MC-LR的暴露对斑马鱼胚胎发育造成了严重影响，MC-LR具有强烈的发育毒性。MC-LR暴露144 h后，相比于对照组[（86.7±1.68）%]的存活率，0.6 mg/L[（83.3±3.18）%]、1.2 mg/L[（82.5±3.53）%]以及2.4 mg/L[（79.8±3.29）%]暴露组的成活率均显著受到抑制（图2）。
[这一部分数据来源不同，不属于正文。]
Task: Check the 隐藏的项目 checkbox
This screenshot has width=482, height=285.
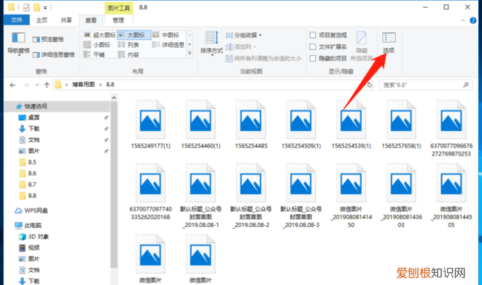Action: (313, 58)
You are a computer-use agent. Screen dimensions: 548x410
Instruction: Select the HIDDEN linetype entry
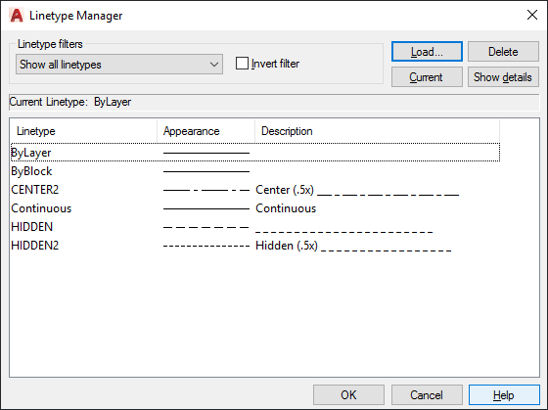[x=31, y=227]
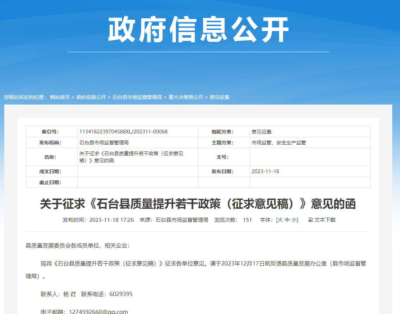Open the 文本下载 text download link
Image resolution: width=400 pixels, height=314 pixels.
click(325, 220)
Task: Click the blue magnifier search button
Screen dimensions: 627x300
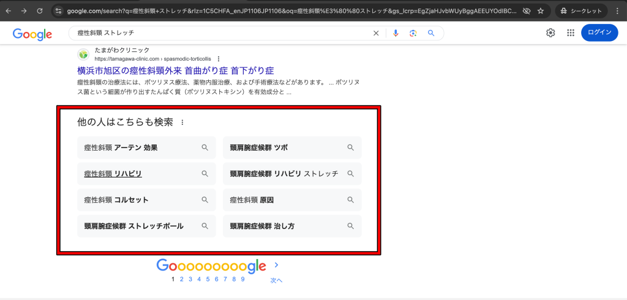Action: 431,33
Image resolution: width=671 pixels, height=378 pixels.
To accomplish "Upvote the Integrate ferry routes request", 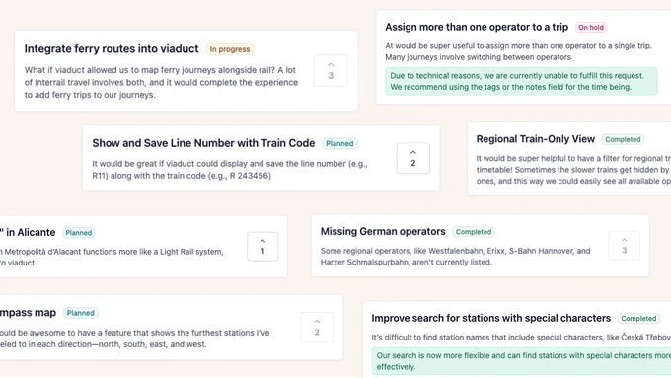I will coord(331,71).
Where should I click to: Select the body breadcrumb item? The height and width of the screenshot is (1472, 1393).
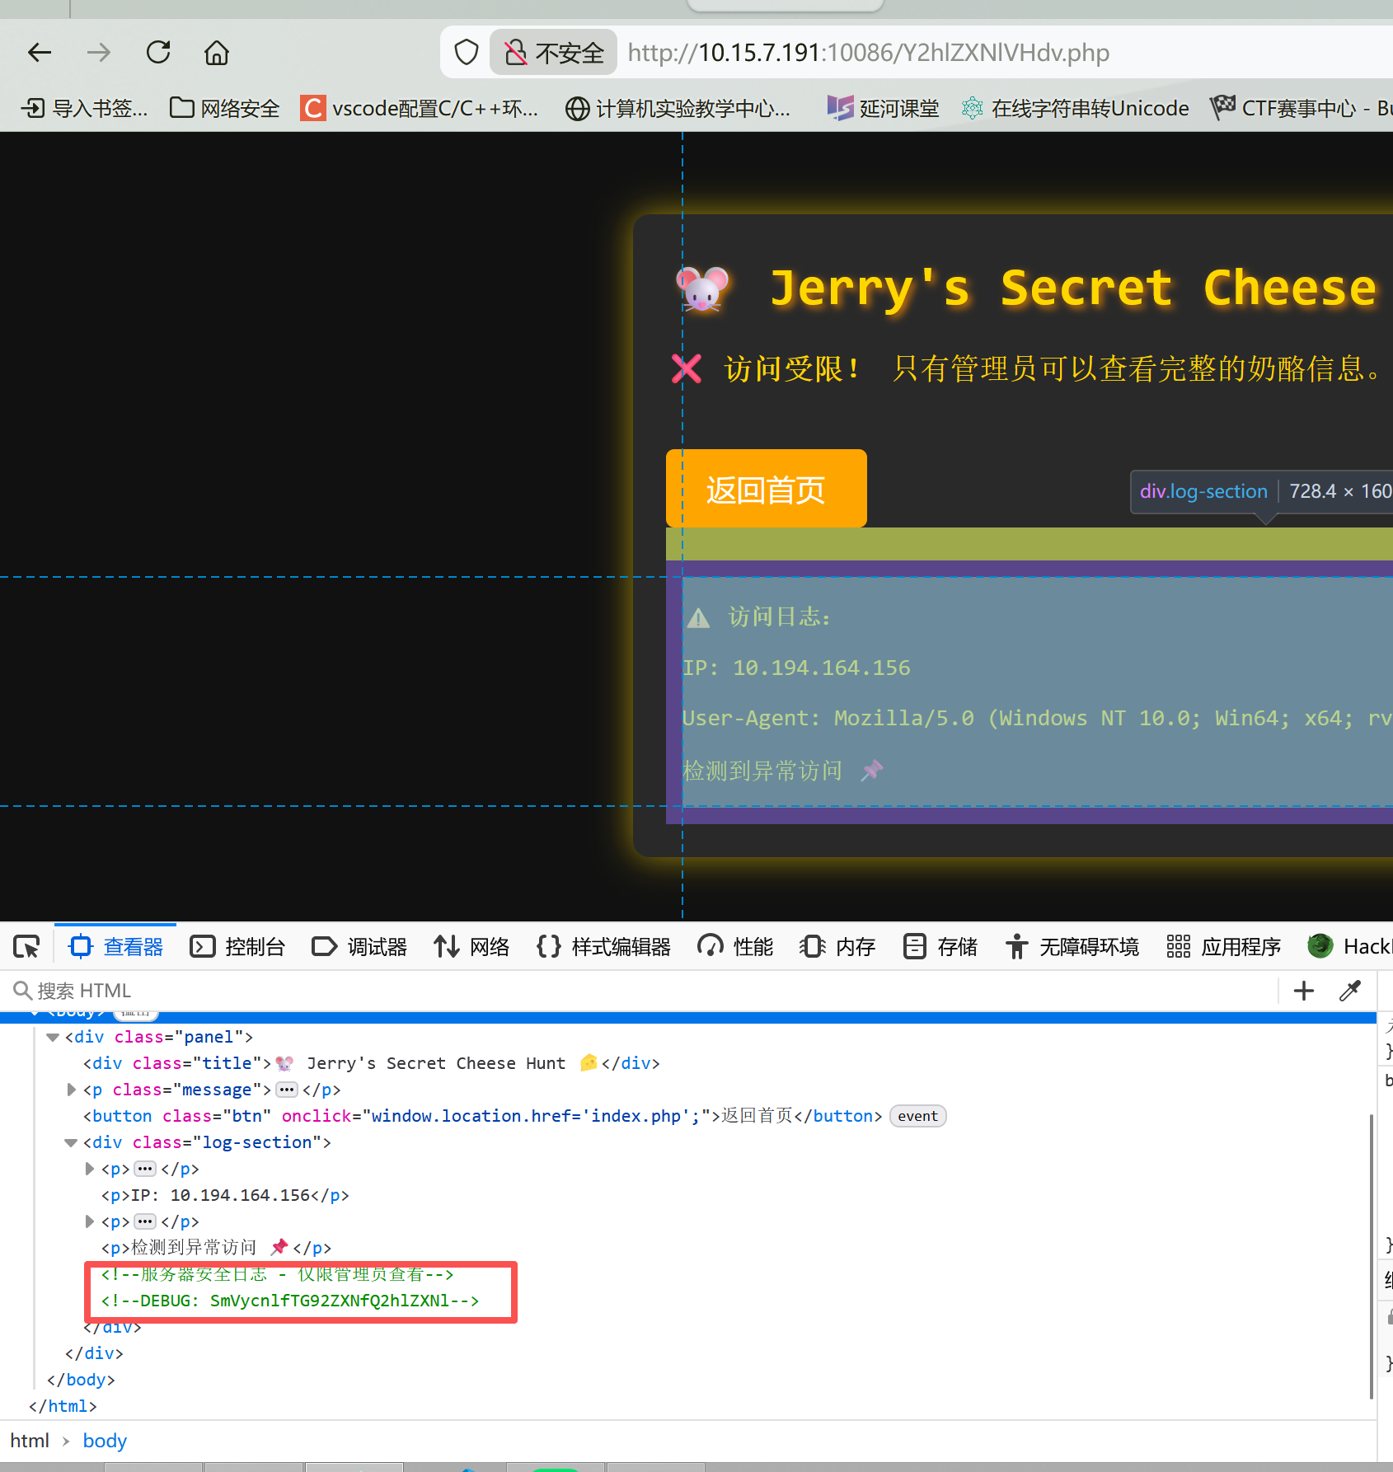105,1441
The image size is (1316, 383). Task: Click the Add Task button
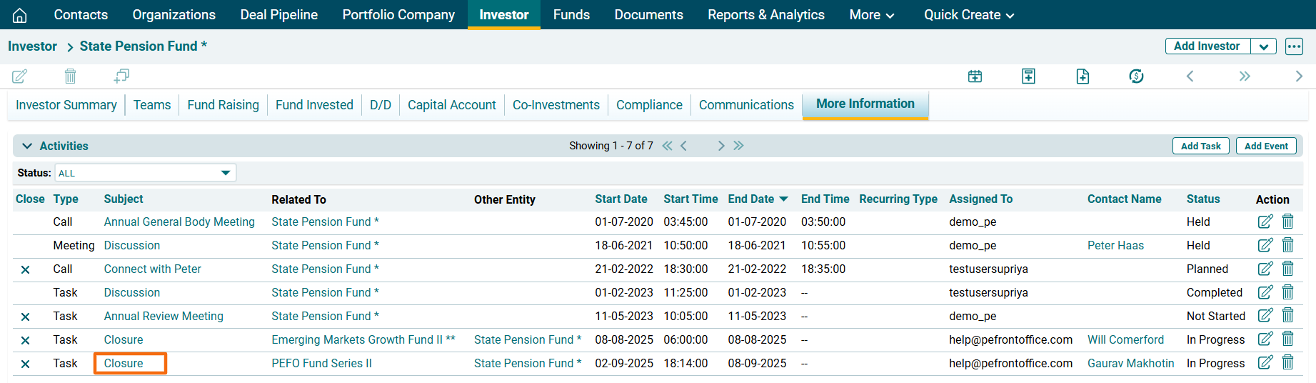(1200, 146)
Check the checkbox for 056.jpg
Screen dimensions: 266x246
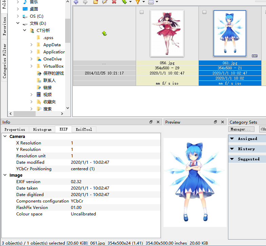[142, 12]
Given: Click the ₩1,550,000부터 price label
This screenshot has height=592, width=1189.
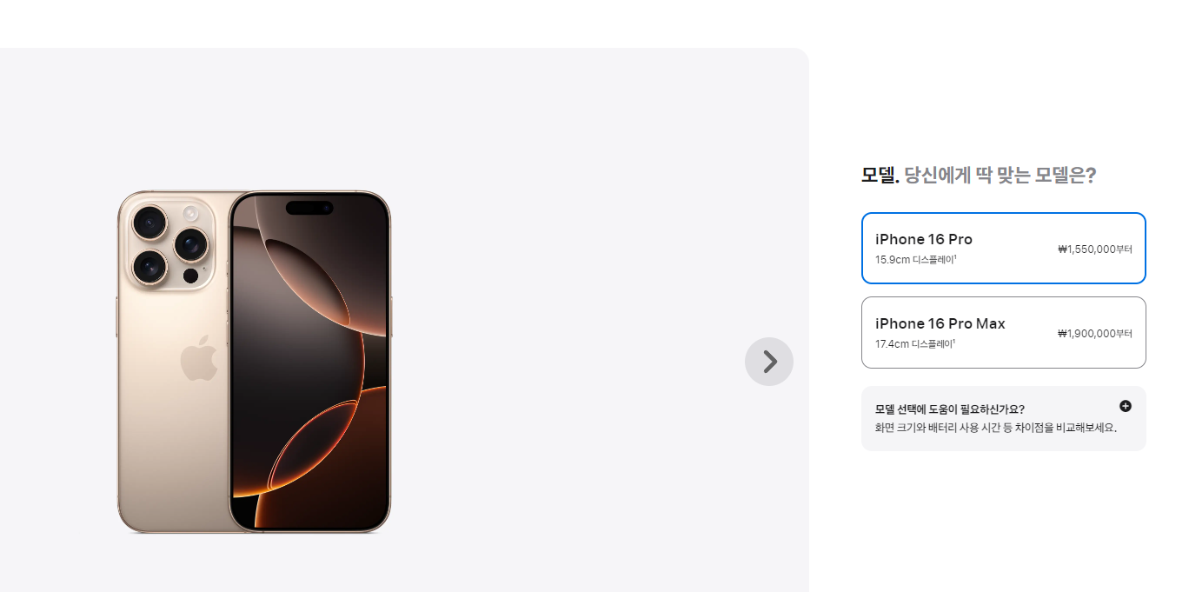Looking at the screenshot, I should (x=1095, y=249).
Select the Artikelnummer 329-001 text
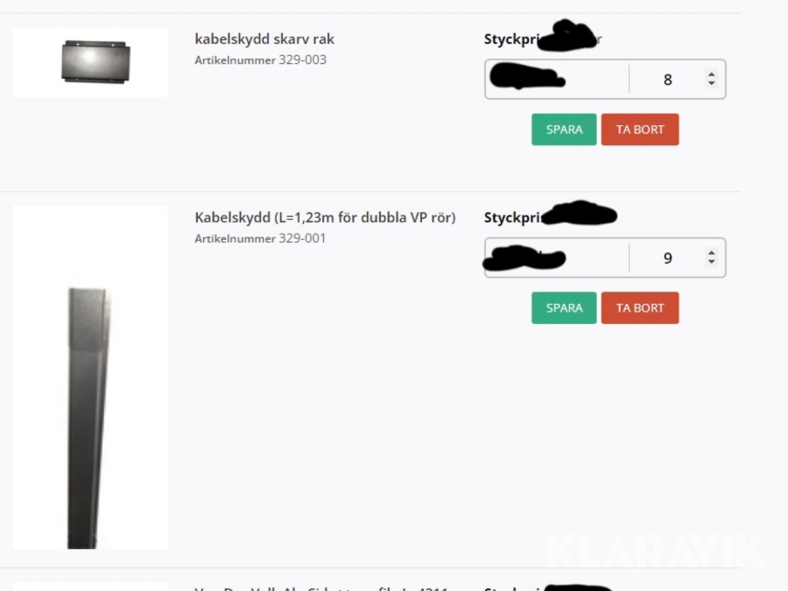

与对照组的孵化率[（86.0±0.86）%]相比，0.6和1.2 mg/L MC-LR暴露并不会显著影响斑马鱼胚胎的孵化率，但2.4 mg/L MC-LR暴露会显著抑制胚胎孵化率[（83.1±0.28）%]（图3）。3个暴露组的结果表明，MC-LR不会对胚胎心率产生显著影响（图4）。与对照组体长（4.10±0.06） mm相比，MC-LR暴露对斑马鱼生长发育造成了显著影响（图5）。结果表明，MC-LR对胚胎生长发育具有比较强的抑制效应，MC-LR对胚胎生长发育的影响是通过影响其甲状腺功能来实现的[10]，但其具体机制还有待进一步分析。

2.2 HPT軸基因表达分析

甲状腺的功能与碘吸收以及甲状腺激素的合成、转运、脱碘与受体结合息息相关，而HPT轴对此过程具有重要的调节作用，为了探寻MC-LR抑制斑马鱼胚胎生长发育的分子机制，分析了与鱼类生长发育显著相关的HPT轴相关基因的表达（图6）。CRH的转录水平在1.2和2.4 mg/L MC-LR暴露组显著上调（7.12±0.98、3.80±1.52）。CRH可刺激垂体分泌TSH，最终促进机体分泌甲状腺激素。同时检测到了TSHβ转录水平在2.4 mg/L MC-LR暴露组的显著下调（0.77±0.02）。结果表明，MC-LR暴露可能会通过抑制TSHβ的转录而抑制斑马鱼胚胎甲状腺激素的分泌，而机体为了扭转这种趋势会通过负反馈上调CRH来弥补下调的TSH。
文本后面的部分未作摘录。